Re: [PATCH 1/2] lockdep: improve current->(hard|soft)irqs_enabled synchronisation with actual irq state

From: Nicholas Piggin
Date: Tue Jul 28 2020 - 07:22:58 EST


Excerpts from peterz@xxxxxxxxxxxxx's message of July 26, 2020 10:11 pm:
> On Sun, Jul 26, 2020 at 02:14:34PM +1000, Nicholas Piggin wrote:
>> Excerpts from Peter Zijlstra's message of July 26, 2020 6:26 am:
>
>> > Which is 'funny' when it interleaves like:
>> >
>> > local_irq_disable();
>> > ...
>> > local_irq_enable()
>> > trace_hardirqs_on();
>> > <NMI/>
>> > raw_local_irq_enable();
>> >
>> > Because then it will undo the trace_hardirqs_on() we just did. With the
>> > result that both tracing and lockdep will see a hardirqs-disable without
>> > a matching enable, while the hardware state is enabled.
>>
>> Seems like an arch problem -- why not disable if it was enabled only?
>> I guess the local_irq tracing calls are a mess so maybe they copied
>> those.
>
> Because, as I wrote earlier, then we can miss updating software state.
> So your proposal has:
>
> raw_local_irq_disable()
> <NMI>
> if (!arch_irqs_disabled(regs->flags) // false
> trace_hardirqs_off();
>
> // tracing/lockdep still think IRQs are enabled
> // hardware IRQ state is disabled.

... and then lockdep_nmi_enter can disable IRQs if they were enabled?
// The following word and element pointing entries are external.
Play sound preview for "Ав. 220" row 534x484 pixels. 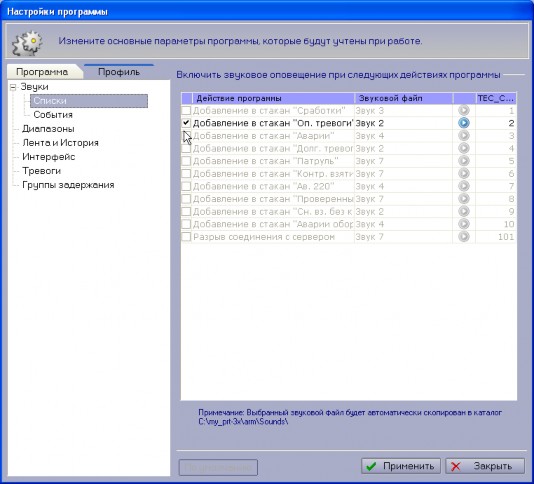pyautogui.click(x=464, y=186)
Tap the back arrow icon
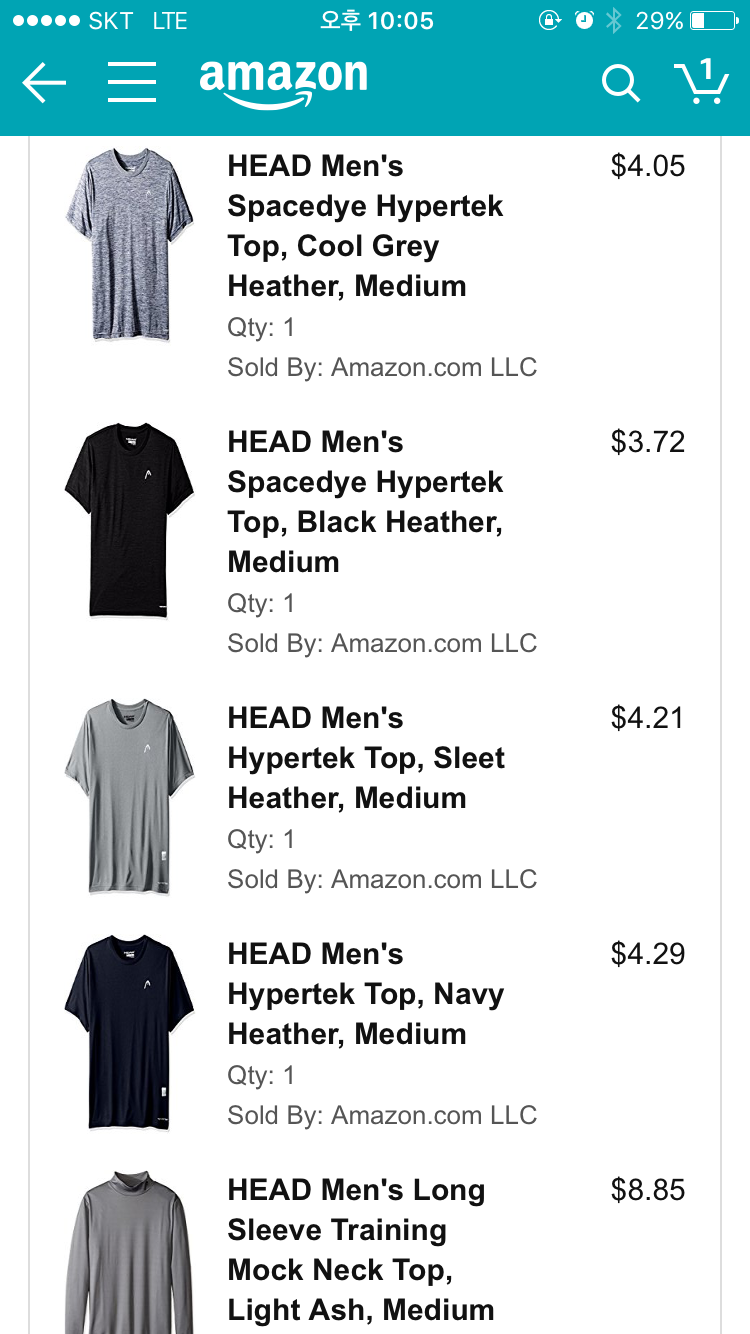 (44, 83)
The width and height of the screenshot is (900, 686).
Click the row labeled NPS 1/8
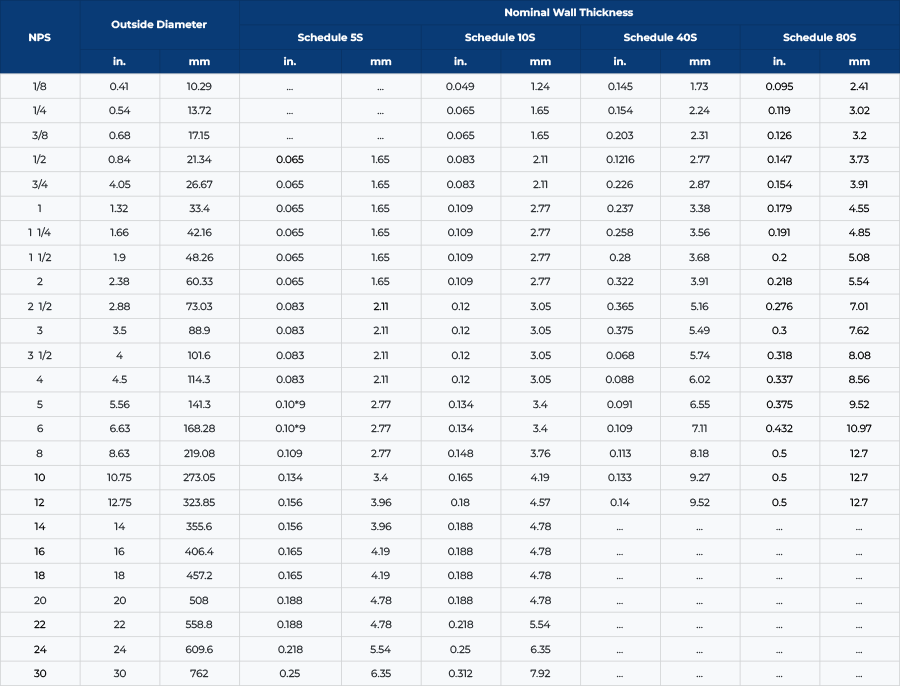coord(39,86)
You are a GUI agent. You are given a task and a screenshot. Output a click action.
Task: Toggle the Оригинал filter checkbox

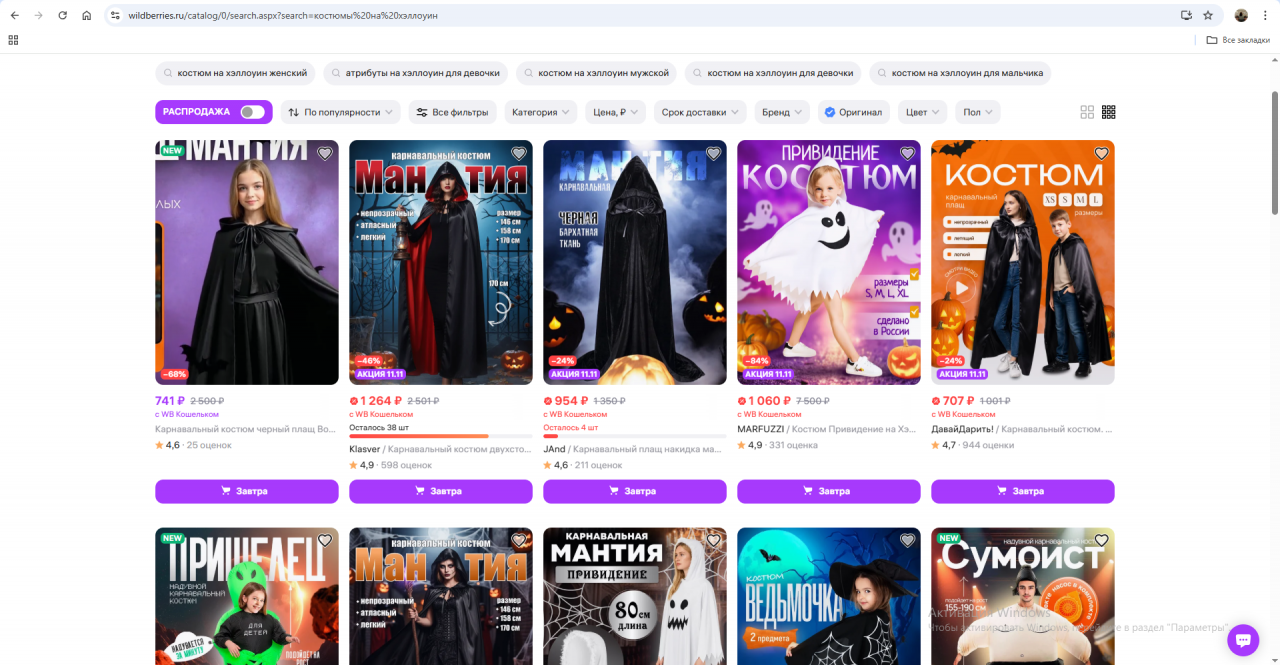point(829,112)
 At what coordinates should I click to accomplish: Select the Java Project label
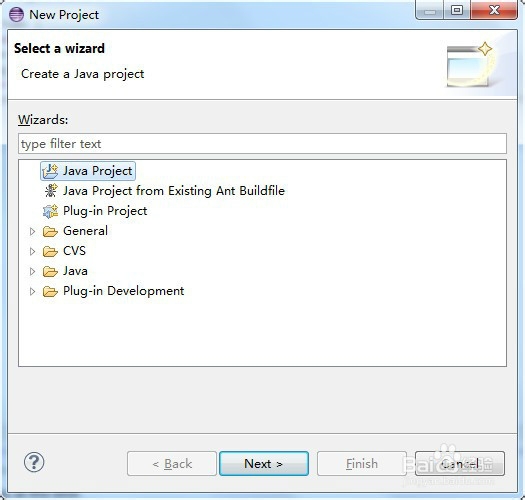click(97, 171)
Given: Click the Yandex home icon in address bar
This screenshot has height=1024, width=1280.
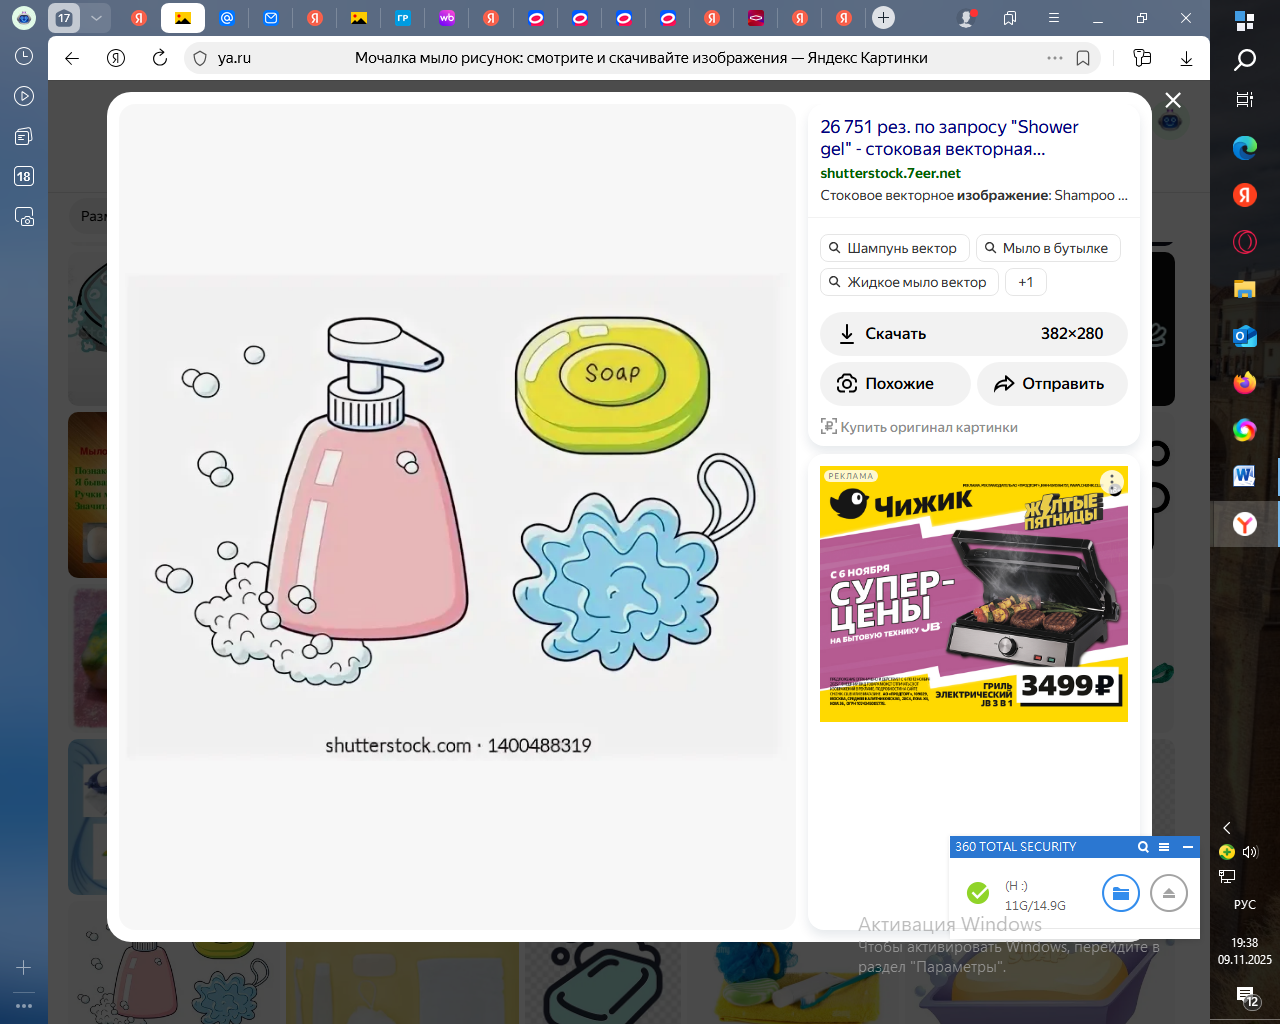Looking at the screenshot, I should pyautogui.click(x=116, y=58).
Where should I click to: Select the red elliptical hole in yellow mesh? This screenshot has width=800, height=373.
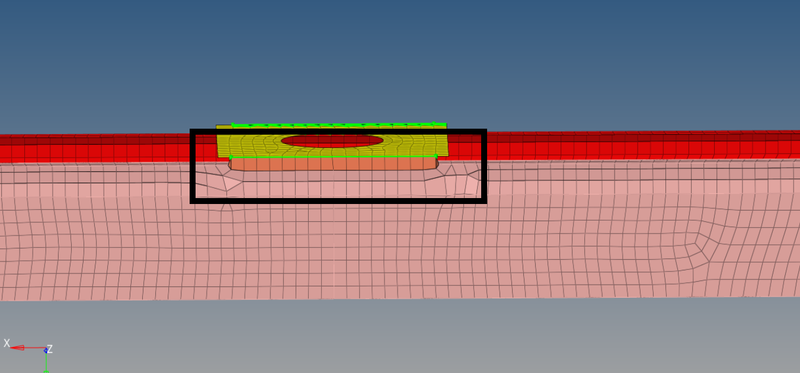click(x=332, y=141)
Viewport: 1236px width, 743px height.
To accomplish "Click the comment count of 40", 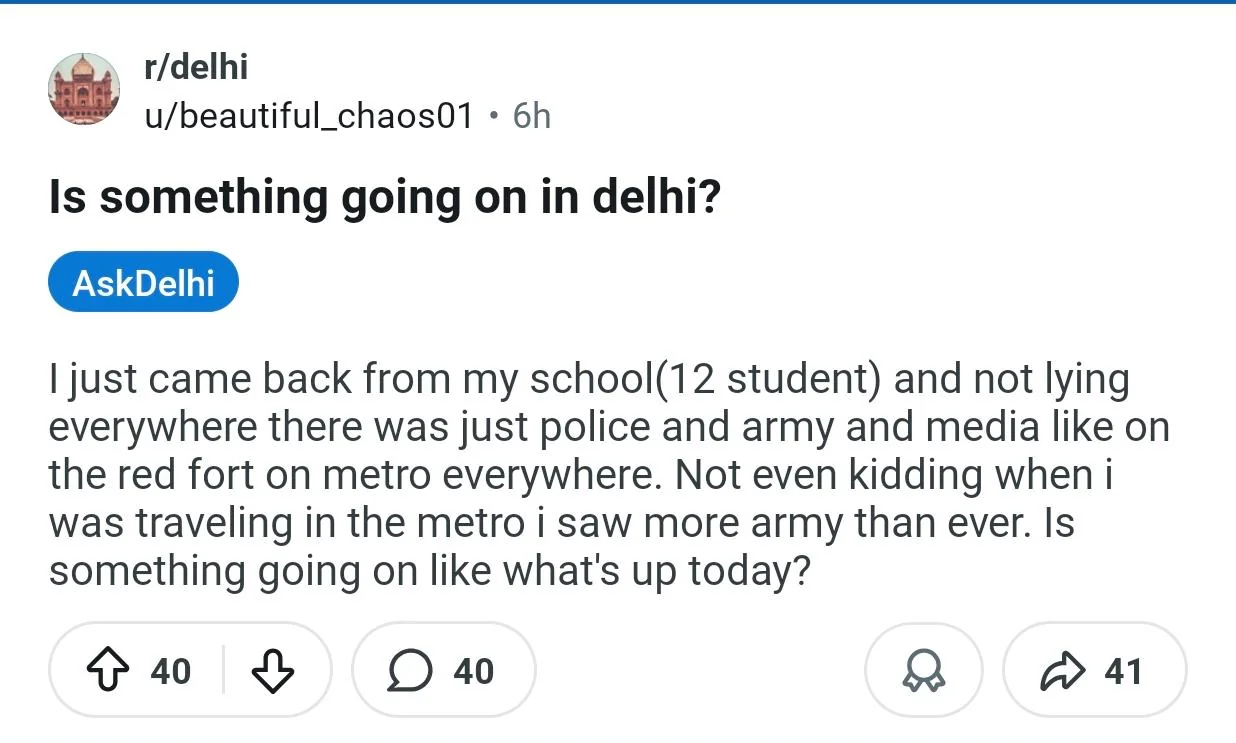I will click(x=473, y=671).
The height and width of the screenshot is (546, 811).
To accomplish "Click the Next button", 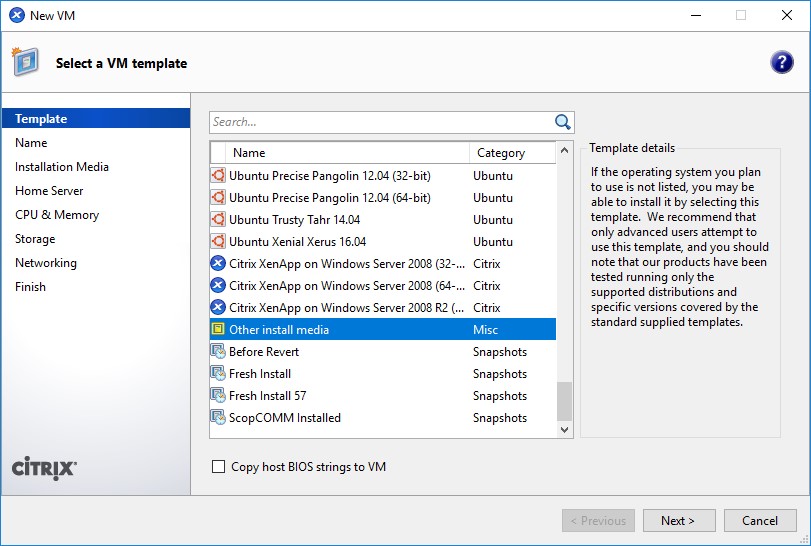I will click(679, 521).
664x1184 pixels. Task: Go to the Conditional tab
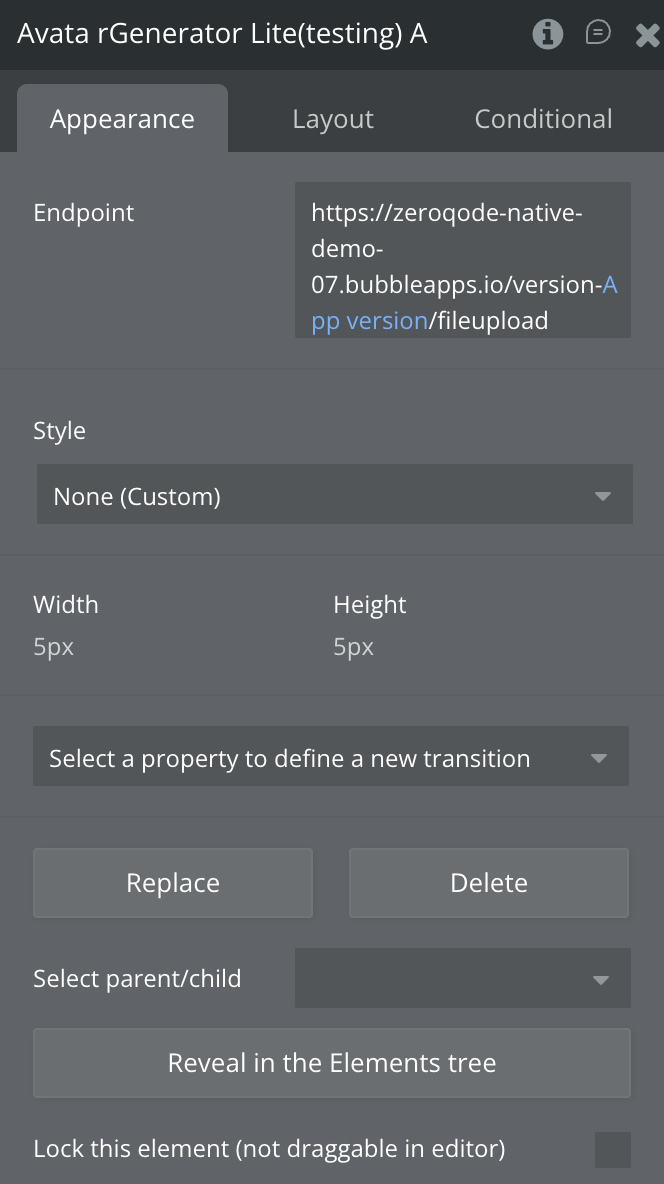(x=543, y=119)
The only reason it's done this way as opposed to a much simple counter
increment/decrement AFAIKS is to avoid some overhead of calling
trace_hardirqs_on/off (which seems a bit dubious but let's go with it).

In that case the lockdep_nmi_enter code is the right spot to clean up
that gap vs NMIs. I guess there's an argument that arch_nmi_enter could
do it. I don't see the problem with fixing it up here though, this is a
slow path so it doesn't matter if we have some more logic for it.

Thanks,
Nick